Bishop Anthony B. Taylor delivered this homily on the feast of St. Benedict July 11 at Holy Angels Convent in Jonesboro.
We are gathered today to celebrate three jubilarians from your community: the Diamond Jubilee of Sister M. Elaine Willett and Sister M. Lenore Dust, and the Silver Jubilee of Sister M. Laura Cathcart. And we do so at a time of transition, having just elected Sister Johanna Marie as your new prioress.
A few weeks ago I asked what the readings for this Mass would be, and I see that in addition to the regular readings for Tuesday of the 14th Week in Ordinary Time in Year 1 of the Liturgical Cycle, we have added a Second Reading from St.
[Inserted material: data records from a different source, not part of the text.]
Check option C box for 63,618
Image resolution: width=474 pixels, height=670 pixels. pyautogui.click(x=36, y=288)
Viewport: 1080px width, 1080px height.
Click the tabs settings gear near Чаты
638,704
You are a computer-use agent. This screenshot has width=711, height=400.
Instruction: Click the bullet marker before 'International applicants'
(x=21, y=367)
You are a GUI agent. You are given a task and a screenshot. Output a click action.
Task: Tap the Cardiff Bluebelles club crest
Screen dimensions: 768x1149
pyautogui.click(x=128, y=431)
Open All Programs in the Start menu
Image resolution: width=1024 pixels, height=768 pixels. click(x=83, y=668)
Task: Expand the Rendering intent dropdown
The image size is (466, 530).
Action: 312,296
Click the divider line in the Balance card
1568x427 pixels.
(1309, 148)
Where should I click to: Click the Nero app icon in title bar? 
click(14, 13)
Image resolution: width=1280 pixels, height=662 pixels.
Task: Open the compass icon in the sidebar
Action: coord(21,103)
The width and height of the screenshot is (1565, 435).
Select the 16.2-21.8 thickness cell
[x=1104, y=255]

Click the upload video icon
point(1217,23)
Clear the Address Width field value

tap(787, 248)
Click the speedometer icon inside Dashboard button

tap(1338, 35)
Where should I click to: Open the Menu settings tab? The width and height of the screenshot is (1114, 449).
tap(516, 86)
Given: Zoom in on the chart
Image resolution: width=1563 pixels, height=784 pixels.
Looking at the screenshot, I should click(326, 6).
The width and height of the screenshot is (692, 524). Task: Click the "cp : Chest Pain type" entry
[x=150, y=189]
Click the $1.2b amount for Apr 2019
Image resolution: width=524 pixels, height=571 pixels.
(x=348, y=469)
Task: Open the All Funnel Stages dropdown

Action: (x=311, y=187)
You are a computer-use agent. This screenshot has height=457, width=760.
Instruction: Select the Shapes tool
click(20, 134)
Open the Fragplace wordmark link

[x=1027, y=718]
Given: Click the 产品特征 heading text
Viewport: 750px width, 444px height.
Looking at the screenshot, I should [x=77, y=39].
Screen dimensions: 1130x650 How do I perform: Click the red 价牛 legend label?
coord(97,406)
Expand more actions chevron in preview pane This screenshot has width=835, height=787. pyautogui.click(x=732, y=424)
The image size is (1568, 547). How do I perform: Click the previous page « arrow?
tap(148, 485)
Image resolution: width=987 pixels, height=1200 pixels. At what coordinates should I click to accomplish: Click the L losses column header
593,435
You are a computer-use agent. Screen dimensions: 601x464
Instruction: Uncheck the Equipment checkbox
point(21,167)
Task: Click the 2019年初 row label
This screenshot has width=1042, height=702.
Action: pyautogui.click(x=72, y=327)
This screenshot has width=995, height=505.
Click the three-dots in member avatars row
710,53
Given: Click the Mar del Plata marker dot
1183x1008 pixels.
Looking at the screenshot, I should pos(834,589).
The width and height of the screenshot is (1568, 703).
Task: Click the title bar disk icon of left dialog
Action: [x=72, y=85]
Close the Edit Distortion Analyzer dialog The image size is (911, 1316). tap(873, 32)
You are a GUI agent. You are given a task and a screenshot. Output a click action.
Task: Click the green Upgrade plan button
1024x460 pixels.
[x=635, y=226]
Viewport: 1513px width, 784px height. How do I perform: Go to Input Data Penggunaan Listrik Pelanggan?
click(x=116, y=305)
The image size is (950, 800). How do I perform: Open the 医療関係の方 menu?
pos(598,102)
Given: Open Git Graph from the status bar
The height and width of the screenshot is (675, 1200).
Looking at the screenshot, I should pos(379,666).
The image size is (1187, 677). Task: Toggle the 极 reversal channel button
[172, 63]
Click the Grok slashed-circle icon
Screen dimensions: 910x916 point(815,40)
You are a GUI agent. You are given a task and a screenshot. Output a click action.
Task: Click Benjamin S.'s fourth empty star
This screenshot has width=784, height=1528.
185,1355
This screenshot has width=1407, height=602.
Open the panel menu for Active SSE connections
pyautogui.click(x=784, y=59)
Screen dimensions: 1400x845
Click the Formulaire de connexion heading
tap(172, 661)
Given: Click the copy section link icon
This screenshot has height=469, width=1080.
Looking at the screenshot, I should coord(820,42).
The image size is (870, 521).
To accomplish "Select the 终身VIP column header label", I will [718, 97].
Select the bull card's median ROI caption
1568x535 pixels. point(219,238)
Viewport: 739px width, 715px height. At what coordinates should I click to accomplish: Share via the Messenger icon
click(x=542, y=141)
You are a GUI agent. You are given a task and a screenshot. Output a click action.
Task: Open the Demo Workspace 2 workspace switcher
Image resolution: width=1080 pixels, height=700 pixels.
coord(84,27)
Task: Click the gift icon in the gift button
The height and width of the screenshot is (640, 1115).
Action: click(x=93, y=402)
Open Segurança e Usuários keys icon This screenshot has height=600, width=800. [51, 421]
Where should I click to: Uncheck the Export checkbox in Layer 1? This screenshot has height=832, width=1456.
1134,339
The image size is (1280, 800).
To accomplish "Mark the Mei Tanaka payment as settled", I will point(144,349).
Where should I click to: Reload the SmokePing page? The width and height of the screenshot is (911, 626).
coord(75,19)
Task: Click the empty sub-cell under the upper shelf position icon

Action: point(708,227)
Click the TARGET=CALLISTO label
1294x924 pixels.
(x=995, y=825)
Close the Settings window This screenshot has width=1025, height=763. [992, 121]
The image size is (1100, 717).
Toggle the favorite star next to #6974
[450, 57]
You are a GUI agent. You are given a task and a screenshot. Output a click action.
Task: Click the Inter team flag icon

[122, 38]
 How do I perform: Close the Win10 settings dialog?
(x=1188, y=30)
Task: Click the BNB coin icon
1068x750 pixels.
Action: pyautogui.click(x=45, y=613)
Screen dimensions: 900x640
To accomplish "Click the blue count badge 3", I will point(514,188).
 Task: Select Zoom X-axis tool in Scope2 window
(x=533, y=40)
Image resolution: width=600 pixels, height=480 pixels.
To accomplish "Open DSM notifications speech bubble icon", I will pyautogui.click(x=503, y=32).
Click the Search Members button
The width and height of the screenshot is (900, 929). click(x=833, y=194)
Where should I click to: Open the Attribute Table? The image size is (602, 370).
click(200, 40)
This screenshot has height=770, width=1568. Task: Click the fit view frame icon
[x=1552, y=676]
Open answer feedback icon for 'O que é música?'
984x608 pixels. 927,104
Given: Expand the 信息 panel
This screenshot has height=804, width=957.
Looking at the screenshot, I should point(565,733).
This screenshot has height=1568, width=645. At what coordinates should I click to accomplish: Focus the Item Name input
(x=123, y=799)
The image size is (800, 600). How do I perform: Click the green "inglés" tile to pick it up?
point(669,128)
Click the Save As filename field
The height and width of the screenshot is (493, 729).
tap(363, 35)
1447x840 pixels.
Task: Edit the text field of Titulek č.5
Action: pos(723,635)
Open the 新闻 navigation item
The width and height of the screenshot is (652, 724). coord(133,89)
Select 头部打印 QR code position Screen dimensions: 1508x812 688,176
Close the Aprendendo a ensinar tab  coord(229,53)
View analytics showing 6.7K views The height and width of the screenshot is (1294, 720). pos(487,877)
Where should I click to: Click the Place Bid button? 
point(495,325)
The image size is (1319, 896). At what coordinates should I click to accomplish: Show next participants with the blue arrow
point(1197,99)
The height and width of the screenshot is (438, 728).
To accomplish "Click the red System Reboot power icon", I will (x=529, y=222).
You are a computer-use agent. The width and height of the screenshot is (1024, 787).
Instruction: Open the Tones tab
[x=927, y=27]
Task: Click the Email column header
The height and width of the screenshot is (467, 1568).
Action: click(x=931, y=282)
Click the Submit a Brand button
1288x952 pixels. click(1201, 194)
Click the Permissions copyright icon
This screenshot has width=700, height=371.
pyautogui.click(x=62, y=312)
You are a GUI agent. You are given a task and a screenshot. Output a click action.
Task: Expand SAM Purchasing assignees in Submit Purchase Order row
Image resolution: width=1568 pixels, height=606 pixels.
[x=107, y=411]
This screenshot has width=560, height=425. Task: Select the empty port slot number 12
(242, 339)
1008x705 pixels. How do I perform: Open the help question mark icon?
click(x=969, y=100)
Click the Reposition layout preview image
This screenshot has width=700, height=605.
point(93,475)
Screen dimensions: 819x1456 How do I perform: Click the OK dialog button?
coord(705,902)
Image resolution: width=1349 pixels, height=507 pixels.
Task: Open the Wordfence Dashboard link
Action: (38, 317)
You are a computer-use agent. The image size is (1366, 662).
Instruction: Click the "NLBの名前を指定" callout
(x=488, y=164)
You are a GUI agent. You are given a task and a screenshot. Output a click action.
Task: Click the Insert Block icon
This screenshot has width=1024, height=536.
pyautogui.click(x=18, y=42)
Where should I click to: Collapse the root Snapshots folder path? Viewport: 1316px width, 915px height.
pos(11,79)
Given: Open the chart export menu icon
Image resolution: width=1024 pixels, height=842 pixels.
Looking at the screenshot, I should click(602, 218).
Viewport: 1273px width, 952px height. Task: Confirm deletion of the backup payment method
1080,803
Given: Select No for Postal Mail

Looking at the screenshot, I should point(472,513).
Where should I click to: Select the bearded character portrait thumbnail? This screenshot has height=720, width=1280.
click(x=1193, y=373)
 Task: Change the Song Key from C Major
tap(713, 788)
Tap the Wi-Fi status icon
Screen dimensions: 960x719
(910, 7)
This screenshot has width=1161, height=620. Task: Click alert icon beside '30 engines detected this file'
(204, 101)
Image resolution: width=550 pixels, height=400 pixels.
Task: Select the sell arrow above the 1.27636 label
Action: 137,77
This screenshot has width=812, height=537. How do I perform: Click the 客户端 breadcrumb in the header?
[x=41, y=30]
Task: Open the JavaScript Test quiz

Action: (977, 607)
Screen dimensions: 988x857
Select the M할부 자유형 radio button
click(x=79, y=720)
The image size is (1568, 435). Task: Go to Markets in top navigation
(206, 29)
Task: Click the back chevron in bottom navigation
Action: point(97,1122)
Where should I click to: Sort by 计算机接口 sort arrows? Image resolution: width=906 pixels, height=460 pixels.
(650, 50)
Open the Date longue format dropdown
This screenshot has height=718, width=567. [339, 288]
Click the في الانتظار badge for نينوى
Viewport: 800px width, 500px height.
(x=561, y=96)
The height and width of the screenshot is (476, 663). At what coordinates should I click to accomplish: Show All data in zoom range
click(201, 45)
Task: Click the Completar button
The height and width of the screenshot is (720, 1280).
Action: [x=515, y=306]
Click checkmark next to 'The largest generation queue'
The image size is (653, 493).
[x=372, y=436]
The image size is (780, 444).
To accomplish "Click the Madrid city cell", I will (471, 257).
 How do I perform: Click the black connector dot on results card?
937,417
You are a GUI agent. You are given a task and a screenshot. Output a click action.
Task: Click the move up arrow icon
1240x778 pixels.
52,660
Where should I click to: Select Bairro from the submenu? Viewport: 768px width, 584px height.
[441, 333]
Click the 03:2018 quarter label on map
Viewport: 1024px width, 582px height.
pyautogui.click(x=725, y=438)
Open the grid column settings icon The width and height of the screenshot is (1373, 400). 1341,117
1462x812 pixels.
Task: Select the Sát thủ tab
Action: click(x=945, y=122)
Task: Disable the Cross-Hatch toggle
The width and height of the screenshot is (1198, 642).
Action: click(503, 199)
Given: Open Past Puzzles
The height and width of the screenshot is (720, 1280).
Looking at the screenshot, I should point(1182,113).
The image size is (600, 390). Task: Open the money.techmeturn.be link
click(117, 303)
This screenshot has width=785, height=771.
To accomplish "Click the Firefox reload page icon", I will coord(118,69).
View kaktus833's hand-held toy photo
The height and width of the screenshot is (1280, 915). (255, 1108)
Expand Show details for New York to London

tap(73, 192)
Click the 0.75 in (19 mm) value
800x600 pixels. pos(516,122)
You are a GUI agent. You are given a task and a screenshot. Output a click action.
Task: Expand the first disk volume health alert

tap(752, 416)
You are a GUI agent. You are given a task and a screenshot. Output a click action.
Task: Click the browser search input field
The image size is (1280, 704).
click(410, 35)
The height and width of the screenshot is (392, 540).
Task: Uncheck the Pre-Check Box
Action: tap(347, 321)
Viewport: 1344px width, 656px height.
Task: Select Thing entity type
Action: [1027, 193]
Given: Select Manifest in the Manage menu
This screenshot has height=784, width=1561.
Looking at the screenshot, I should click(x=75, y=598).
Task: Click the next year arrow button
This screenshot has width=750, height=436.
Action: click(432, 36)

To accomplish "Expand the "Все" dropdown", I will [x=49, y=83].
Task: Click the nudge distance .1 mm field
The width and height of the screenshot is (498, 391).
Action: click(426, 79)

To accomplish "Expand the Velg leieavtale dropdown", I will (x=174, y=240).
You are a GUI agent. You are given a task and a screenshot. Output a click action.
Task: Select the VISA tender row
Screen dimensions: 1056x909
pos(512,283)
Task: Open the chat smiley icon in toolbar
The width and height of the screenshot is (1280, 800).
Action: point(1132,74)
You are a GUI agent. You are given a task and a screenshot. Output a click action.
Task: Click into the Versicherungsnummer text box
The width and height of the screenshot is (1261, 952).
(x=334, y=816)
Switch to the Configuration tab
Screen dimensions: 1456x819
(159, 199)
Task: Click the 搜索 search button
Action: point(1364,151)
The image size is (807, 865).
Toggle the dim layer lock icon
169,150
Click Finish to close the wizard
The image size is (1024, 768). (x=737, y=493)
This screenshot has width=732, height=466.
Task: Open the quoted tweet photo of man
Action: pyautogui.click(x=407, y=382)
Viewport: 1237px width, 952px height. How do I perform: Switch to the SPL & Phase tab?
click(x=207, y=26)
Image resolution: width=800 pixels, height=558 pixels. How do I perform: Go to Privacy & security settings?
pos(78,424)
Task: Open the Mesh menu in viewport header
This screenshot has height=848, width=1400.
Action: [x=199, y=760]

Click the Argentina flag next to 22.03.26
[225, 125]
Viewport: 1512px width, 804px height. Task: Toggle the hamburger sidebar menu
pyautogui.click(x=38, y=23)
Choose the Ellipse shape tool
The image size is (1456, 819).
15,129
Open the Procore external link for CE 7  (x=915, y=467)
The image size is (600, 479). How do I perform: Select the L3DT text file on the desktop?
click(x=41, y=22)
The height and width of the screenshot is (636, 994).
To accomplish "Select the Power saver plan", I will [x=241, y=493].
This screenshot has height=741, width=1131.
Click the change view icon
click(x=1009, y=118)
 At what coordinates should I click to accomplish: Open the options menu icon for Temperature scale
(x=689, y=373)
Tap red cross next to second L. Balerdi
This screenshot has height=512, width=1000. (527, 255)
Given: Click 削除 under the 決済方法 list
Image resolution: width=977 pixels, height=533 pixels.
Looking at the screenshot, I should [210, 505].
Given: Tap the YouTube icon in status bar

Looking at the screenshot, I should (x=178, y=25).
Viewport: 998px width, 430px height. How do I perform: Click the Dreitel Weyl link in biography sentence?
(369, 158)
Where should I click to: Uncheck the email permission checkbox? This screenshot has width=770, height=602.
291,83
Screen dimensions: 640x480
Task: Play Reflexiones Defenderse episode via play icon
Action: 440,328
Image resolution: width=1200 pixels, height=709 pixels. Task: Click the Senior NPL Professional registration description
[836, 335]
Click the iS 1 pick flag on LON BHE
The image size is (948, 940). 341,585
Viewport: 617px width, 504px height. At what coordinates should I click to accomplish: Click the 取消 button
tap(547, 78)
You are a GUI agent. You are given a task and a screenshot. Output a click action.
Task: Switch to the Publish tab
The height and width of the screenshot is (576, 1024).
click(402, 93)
Paul’s letter to the Colossians (3:12-17). So that’s what I’d like to speak about today.
After all, our first reading is about fighting — not a good topic for a jubilee (Jacob fighting with an angel which leaves him crippled for life) — and our Gospel is about Jesus casting out demons, also not quite appropriate for the joyful tone we want to set today.
Except that, I guess they do fit with today’s feast of St. Benedict who was famous for fighting with Satan and those under Satan’s influence, and then emerging victorious. Indeed it was for that reason that the Rule you follow was devised by him to create a community in which peace and love prevail, precisely the focus of St. Paul in the extraordinary Second Reading you have chosen for this Mass.
And what does St. Paul say? He has just listed a series of virtues with which the Colossians must clothe themselves, putting aside all those passions that are unworthy of the Lord. Indeed he gives us a list of 11 different vices, most of which have something to do with evil desires, anger and malice — and then in today’s Second Reading he proceeds to list those virtues that should characterize us instead, namely: heartfelt compassion, kindness, humility, gentleness, patience, putting up with one another, forgiving one another and over all these, to put on love, which St. Paul describes as “the bond of perfection.”
He says that if you do this, the peace of Christ will control your heart and you will become one body — truly united. And then he goes on to describe the gratitude that fills our hearts when our hearts are united to the Lord and to each other in this way ... the Word of Christ dwelling in us so richly that we do everything we do “in the name of the Lord Jesus,” meaning that we do everything we do in a way that is worthy of him. What a nice message with which to begin the term of office of your new prioress. What a nice message with which to celebrate the jubilee of Sister Elaine, Sister Lenore and Sister Laura!
In today’s reading, St. Paul offers us a great challenge that is of immense help for the spiritual life, namely that everything we say or do should be in “the name of Jesus.”
This means that before we do or say anything, we should ask: “Can I do this calling on the name of Jesus? Would I say this if Jesus were right here with me?” Well he is! Keep that always in mind and the virtues St. Paul lists will take ever deeper root in your hearts and in your behavior.
Jubilarians, thank you for your faithful witness over all these years. May the Lord bless you abundantly in the years that lie ahead!